Word and item location data:
────────────────────

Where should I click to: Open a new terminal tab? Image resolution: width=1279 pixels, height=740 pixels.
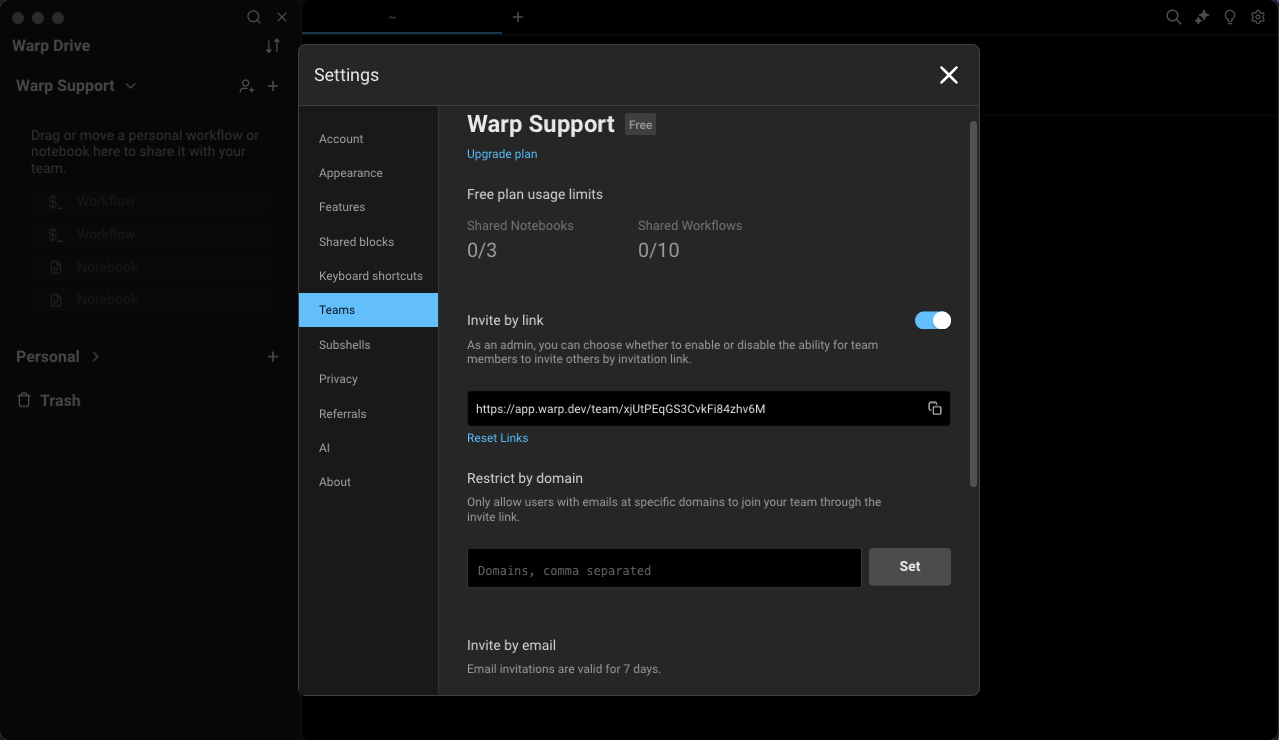point(518,17)
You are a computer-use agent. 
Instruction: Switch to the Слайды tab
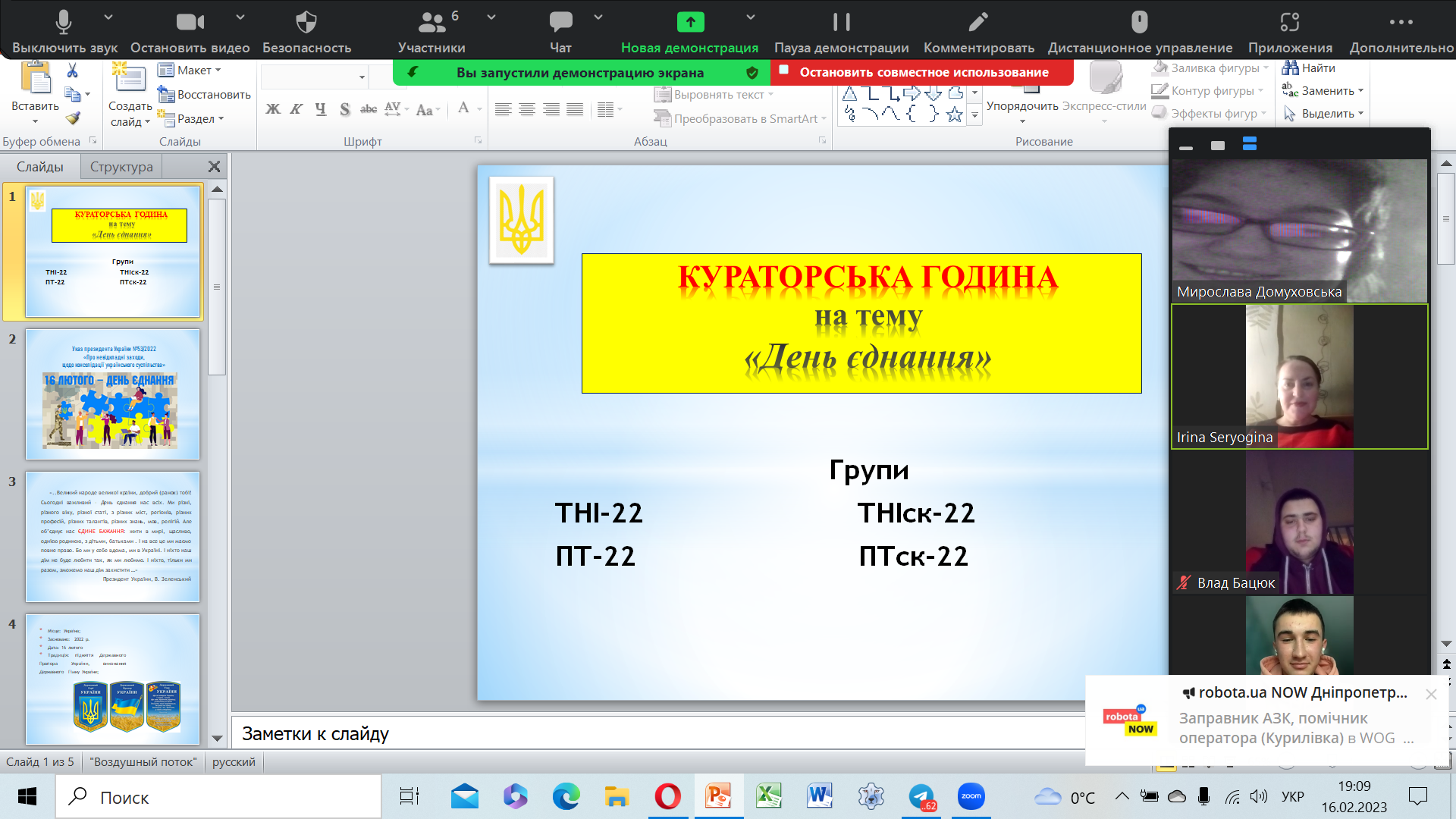click(40, 167)
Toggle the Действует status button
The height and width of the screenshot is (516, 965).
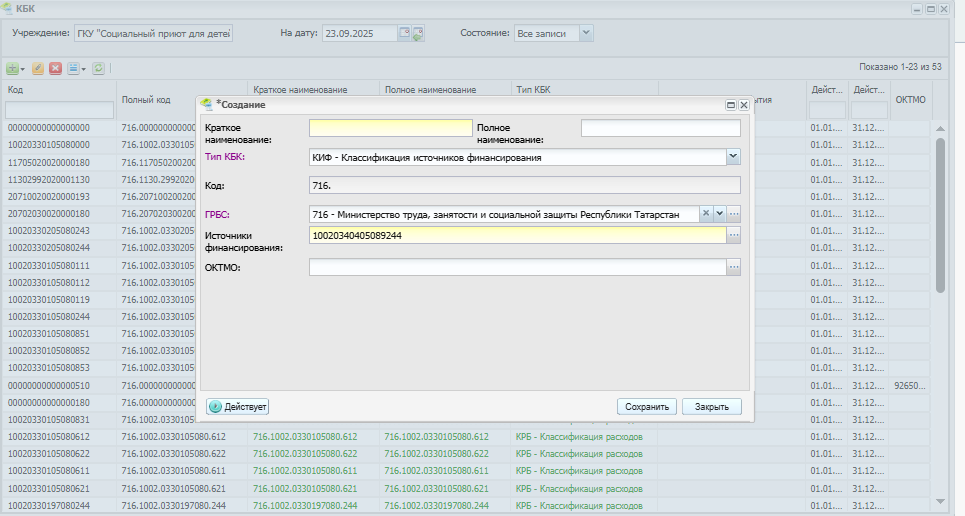pyautogui.click(x=238, y=407)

────────────────────

#### Written problem
Show each line of the material above that contains the string "height", copying those lines unchanged.

#### Solution to the problem
Where should I click to: Open a new terminal tab? Image resolution: width=1279 pixels, height=740 pixels.
The height and width of the screenshot is (516, 965).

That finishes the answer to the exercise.